There was no answer to make, and she didn’t trust her voice in any case. Instead she took him by the hand, and holding high the Baelrath once again with the last strength she had, she crossed with Arthur Pendragon, the Warrior Condemned, to Fionavar and war.
PART II—Owein
Chapter 4
Ruana essayed the thin chant, having only Iraima to aid him. He had scant hope it would carry as far as it had to go, but there was nothing else he could think of to do. So he lay in the dark, listening to the others dying around him, and he chanted the warnsong and the savesong over and over again. Iraima helped when she could, but she was very weak.
In the morning their captors found that Taieri had died, and he was taken out and devoured. After, the ones outside burned his bones for warmth against the bitter cold. Ruana choked on the smoke that drifted from the pyre. It had been placed in front of the cave, to make breathing harder for them. He heard Iraima coughing. They would not be killed directly, he knew, for fear of the bloodcurse, but they had been without food in the caves a long time now, and breathing the smoke of their brothers and sisters. Ruana wondered, abstractly, what it would be like to feel hate or rage. Closing his eyes, he chanted the kanior once for Taieri, knowing it was not being done in proper accordance with the rites, and asking forgiveness for this. Then he began the other two again in cycle, the warnsong and the savesong, over and over. Iraima joined in with him awhile, and Ikatere as well, but mostly Ruana sang alone.
They climbed up to Atronel over the green grass, and the high ones of all three Marks were there before Ra-Tenniel.
Only Brendel was away south, in Paras Derval, so Heilyn represented the Kestrel. Galen and Lydan, the twins, stood forth for the Brein Mark, and fairest Leyse for the Swan, and she was clad in white as the Swan Mark always were, for memory of Lauriel. Enroth, who was eldest since Laien Spearchild had gone to his song, was there as well—Mark-less and of all Marks, as were the Eldest and the King alone.
Ra-Tenniel made the throne glow brightly blue, and fierce Galen smiled, though it could be seen that her brother frowned.
Leyse offered a flower to the King. “From by Celyn,” she murmured. “There is a fair grove there, of silver and red sylvain.”
“I would go with you to see them,” Ra-Tenniel replied.
Leyse smiled, elusive. “Are we to open the sky tonight, Brightest Lord?”

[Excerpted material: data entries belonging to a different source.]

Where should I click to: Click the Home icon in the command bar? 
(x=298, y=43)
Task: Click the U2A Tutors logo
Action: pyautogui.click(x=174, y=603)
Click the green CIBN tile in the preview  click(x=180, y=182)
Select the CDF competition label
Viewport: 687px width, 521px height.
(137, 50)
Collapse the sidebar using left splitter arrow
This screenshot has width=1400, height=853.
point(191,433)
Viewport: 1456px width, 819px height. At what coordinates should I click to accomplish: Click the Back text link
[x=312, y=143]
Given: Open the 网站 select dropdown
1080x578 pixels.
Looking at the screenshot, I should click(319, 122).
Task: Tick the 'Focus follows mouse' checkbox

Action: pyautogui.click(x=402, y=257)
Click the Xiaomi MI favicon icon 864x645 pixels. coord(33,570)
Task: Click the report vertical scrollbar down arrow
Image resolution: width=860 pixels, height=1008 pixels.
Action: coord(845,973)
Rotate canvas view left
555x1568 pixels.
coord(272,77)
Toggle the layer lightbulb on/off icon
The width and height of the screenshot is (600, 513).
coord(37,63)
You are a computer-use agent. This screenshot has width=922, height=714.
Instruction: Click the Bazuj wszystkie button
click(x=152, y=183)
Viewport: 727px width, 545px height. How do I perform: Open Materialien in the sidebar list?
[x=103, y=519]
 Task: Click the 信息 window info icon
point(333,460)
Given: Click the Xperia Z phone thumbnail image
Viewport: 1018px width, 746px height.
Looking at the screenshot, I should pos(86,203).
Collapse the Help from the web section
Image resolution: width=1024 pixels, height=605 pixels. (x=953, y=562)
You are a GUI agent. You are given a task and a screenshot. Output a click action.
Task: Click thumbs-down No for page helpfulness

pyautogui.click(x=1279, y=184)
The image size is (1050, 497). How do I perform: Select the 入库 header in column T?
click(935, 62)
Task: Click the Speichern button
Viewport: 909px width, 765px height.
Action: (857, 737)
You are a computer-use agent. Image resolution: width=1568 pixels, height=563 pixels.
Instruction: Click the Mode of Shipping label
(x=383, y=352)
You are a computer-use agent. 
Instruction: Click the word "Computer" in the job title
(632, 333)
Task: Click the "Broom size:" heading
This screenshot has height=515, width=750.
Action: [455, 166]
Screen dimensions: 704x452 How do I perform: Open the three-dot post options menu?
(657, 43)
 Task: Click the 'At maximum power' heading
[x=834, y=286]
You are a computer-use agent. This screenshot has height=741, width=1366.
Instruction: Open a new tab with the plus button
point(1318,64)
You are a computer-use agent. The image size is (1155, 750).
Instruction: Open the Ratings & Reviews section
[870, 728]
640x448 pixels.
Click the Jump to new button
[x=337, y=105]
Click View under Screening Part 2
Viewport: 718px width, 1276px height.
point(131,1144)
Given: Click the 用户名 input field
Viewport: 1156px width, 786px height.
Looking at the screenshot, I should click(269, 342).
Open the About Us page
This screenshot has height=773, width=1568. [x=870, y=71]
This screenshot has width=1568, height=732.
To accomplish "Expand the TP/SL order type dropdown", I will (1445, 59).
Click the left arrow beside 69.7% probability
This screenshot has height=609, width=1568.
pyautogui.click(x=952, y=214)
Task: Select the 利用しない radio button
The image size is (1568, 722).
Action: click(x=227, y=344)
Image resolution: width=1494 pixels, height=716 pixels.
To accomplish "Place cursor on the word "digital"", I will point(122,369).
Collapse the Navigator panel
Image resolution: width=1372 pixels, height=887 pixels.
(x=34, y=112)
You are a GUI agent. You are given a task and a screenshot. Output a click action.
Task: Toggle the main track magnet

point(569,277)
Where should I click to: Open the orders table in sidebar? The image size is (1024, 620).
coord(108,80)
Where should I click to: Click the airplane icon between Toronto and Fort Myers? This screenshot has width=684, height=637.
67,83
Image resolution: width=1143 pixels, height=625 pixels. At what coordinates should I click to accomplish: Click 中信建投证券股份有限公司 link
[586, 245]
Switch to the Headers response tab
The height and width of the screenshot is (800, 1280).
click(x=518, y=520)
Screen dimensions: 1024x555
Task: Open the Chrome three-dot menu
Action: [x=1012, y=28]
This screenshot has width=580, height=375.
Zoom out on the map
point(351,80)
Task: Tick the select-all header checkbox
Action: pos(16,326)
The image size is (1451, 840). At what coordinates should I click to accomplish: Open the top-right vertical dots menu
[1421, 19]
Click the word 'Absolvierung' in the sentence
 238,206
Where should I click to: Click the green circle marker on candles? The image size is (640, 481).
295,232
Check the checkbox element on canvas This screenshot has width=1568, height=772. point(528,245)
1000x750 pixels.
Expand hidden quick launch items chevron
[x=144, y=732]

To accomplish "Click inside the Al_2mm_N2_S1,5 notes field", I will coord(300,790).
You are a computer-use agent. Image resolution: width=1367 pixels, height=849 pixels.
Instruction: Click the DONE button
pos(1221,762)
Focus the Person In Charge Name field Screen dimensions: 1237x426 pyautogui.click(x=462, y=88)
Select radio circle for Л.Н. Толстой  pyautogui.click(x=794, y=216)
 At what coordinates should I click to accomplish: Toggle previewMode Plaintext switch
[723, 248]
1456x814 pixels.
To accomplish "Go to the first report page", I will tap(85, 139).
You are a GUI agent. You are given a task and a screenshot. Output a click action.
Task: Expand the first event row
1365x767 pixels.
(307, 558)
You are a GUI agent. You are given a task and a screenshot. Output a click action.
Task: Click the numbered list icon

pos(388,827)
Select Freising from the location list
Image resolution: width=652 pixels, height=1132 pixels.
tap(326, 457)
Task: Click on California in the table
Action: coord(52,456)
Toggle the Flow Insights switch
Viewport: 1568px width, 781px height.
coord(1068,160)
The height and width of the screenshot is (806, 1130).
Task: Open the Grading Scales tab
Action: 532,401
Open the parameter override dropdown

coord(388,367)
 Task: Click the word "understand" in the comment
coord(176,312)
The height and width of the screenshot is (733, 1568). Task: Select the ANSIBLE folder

He accepted the deflection. This time Lydan smiled.
“We are,” said Ra-Tenniel. “Na-Enroth?”
“It is woven,” the Eldest affirmed. “We will try to draw him forth from Starkadh.”
“And if we do?” Lydan asked.
“Then we go to war,” Ra-Tenniel replied. “But if we wait, or if the Dark One waits as he seems purposed to do, then our allies may be dead of this winter before Maugrim comes after us.”
Heilyn spoke for the first time. “He has made the winter then? This is known?”
“It is known,” Enroth replied. “And another thing is known. The Baelrath blazed two nights ago. Not in Fionavar, but it was on fire.”